What to do: Word for word, set down the entries below.

Top of Input records

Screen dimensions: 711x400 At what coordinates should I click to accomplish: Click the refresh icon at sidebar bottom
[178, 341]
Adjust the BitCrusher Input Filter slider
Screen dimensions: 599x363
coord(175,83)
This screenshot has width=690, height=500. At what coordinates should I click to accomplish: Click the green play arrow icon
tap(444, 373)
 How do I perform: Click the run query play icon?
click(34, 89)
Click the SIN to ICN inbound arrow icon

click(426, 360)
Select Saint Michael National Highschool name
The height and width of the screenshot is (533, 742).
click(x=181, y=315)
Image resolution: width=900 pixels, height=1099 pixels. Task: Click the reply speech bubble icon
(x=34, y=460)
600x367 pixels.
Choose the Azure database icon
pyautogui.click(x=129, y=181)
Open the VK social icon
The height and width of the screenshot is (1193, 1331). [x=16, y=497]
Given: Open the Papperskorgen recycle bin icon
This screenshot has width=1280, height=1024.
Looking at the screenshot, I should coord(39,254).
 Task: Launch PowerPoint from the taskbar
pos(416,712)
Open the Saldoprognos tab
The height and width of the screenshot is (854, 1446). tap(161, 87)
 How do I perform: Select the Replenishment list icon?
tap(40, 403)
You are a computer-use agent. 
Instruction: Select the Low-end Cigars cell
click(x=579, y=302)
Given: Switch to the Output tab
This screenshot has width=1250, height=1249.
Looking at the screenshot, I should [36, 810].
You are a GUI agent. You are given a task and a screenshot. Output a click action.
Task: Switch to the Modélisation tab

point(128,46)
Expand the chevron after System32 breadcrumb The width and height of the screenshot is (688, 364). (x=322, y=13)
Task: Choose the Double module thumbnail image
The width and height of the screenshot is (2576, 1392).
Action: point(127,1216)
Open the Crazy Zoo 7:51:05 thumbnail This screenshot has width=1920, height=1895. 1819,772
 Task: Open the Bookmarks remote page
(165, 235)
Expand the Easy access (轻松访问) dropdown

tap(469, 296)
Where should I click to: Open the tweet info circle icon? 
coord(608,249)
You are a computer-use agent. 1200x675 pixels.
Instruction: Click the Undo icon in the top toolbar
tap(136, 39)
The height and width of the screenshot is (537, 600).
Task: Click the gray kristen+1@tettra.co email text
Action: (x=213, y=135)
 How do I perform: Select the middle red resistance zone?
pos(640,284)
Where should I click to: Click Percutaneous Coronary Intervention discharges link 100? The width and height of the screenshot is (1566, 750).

Bottom of Input records

Written answer:
Screen dimensions: 711x400 At what coordinates should I click to accomplish: Click the refresh icon at sidebar bottom
[178, 341]
Adjust the BitCrusher Input Filter slider
Screen dimensions: 599x363
coord(175,83)
This screenshot has width=690, height=500. At what coordinates should I click to accomplish: Click the green play arrow icon
tap(444, 373)
 How do I perform: Click the run query play icon?
click(34, 89)
Click the SIN to ICN inbound arrow icon

click(426, 360)
Select Saint Michael National Highschool name
The height and width of the screenshot is (533, 742).
click(x=181, y=315)
Image resolution: width=900 pixels, height=1099 pixels. Task: Click the reply speech bubble icon
(x=34, y=460)
600x367 pixels.
Choose the Azure database icon
pyautogui.click(x=129, y=181)
Open the VK social icon
The height and width of the screenshot is (1193, 1331). [x=16, y=497]
Given: Open the Papperskorgen recycle bin icon
This screenshot has width=1280, height=1024.
Looking at the screenshot, I should coord(39,254).
 Task: Launch PowerPoint from the taskbar
pos(416,712)
Open the Saldoprognos tab
The height and width of the screenshot is (854, 1446). tap(161, 87)
 How do I perform: Select the Replenishment list icon?
tap(40, 403)
You are a computer-use agent. 
Instruction: Select the Low-end Cigars cell
click(x=579, y=302)
Given: Switch to the Output tab
This screenshot has width=1250, height=1249.
Looking at the screenshot, I should [36, 810].
You are a GUI agent. You are given a task and a screenshot. Output a click action.
Task: Switch to the Modélisation tab

point(128,46)
Expand the chevron after System32 breadcrumb The width and height of the screenshot is (688, 364). (x=322, y=13)
Task: Choose the Double module thumbnail image
The width and height of the screenshot is (2576, 1392).
Action: point(127,1216)
Open the Crazy Zoo 7:51:05 thumbnail This screenshot has width=1920, height=1895. 1819,772
 Task: Open the Bookmarks remote page
(165, 235)
Expand the Easy access (轻松访问) dropdown

tap(469, 296)
Where should I click to: Open the tweet info circle icon? 
coord(608,249)
You are a computer-use agent. 1200x675 pixels.
Instruction: Click the Undo icon in the top toolbar
tap(136, 39)
The height and width of the screenshot is (537, 600).
Task: Click the gray kristen+1@tettra.co email text
Action: (x=213, y=135)
 How do I perform: Select the middle red resistance zone?
pos(640,284)
Where should I click to: Click Percutaneous Coronary Intervention discharges link 100? The width and height of the screenshot is (1566, 750).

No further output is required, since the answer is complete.